SAN BENEDETTO DEL TRONTO – Cinque provvedimenti di espulsione sono stati emessi nelle ultime ore in seguito a tre operazioni dell’Arma dei Carabinieri nella Riviera delle Palme e nel vicino comprensorio. A San Benedetto gli uomini del comandante Vaccarini hanno tratto in arresto un cittadino del Bangladesh ed un cittadino della Sierra Leone, su cui gravavano già dei provvedimenti di espulsione, emessi rispettivamente dalla Prefettura di Milano e da quella di Macerata.

A Grottammare è stato invece arrestato un senegalese che vendeva materiale multimediale contraffatto all’interno del parcheggio del centro commerciale “L’Orologio?. Nella sua borsa i Carabinieri hanno trovato oltre 300 pezzi fra compact disc e DVD.

A Spinetoli i Carabinieri di Monsampolo hanno sequestrato un opificio gestito da un cinese che ospitava due suoi connazionali impiegandoli come manodopera. L’imprenditore è stato arrestato con l’accusa di favoreggiamento dell’immigrazione clandestina, mentre i due operai verranno espulsi dal territorio nazionale.

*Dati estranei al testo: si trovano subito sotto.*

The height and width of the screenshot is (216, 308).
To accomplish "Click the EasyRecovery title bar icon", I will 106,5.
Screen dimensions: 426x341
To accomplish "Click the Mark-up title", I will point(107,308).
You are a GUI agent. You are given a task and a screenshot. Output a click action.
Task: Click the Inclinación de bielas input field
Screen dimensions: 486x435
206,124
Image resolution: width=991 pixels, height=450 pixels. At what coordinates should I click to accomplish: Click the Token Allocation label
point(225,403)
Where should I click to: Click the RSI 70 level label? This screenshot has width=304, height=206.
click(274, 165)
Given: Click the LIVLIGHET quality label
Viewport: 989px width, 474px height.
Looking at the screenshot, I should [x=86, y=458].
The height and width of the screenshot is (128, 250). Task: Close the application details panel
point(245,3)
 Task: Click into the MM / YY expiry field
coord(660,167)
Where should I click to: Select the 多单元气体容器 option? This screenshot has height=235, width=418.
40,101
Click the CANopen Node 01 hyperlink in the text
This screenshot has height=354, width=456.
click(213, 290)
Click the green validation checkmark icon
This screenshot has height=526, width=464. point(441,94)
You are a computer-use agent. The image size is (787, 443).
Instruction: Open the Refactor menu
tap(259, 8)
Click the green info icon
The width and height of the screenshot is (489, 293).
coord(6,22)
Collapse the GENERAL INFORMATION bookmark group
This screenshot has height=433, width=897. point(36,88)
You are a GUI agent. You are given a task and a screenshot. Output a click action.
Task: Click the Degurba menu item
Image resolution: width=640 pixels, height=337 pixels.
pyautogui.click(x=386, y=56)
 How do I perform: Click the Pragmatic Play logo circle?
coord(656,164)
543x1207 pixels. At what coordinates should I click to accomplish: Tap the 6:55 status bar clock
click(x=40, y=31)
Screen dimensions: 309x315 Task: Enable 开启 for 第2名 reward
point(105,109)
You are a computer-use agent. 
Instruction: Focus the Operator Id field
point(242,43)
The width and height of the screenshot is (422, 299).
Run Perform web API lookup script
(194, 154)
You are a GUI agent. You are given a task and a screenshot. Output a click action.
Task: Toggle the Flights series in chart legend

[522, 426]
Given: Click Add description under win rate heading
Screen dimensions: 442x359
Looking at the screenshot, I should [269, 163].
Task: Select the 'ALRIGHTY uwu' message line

Quello degli opifici clandestini, perlopiù gestiti da cinesi, sta diventando una piaga nel territorio marchigiano e del vicino Abruzzo. Le condizioni igieniche al loro interno sono spesso pessime, dato che c’è una totale coincidenza fra ambiente lavorativo ed ambiente di vita. Turni massacranti, spazi ristretti, spesso anche sfruttamento di manodopera minorile. I controlli delle forze dell’ordine ultimamente si stanno facendo più difficili, dato che chi occupa questi opifici vi si barrica dentro appena scorge dei segnali all’esterno.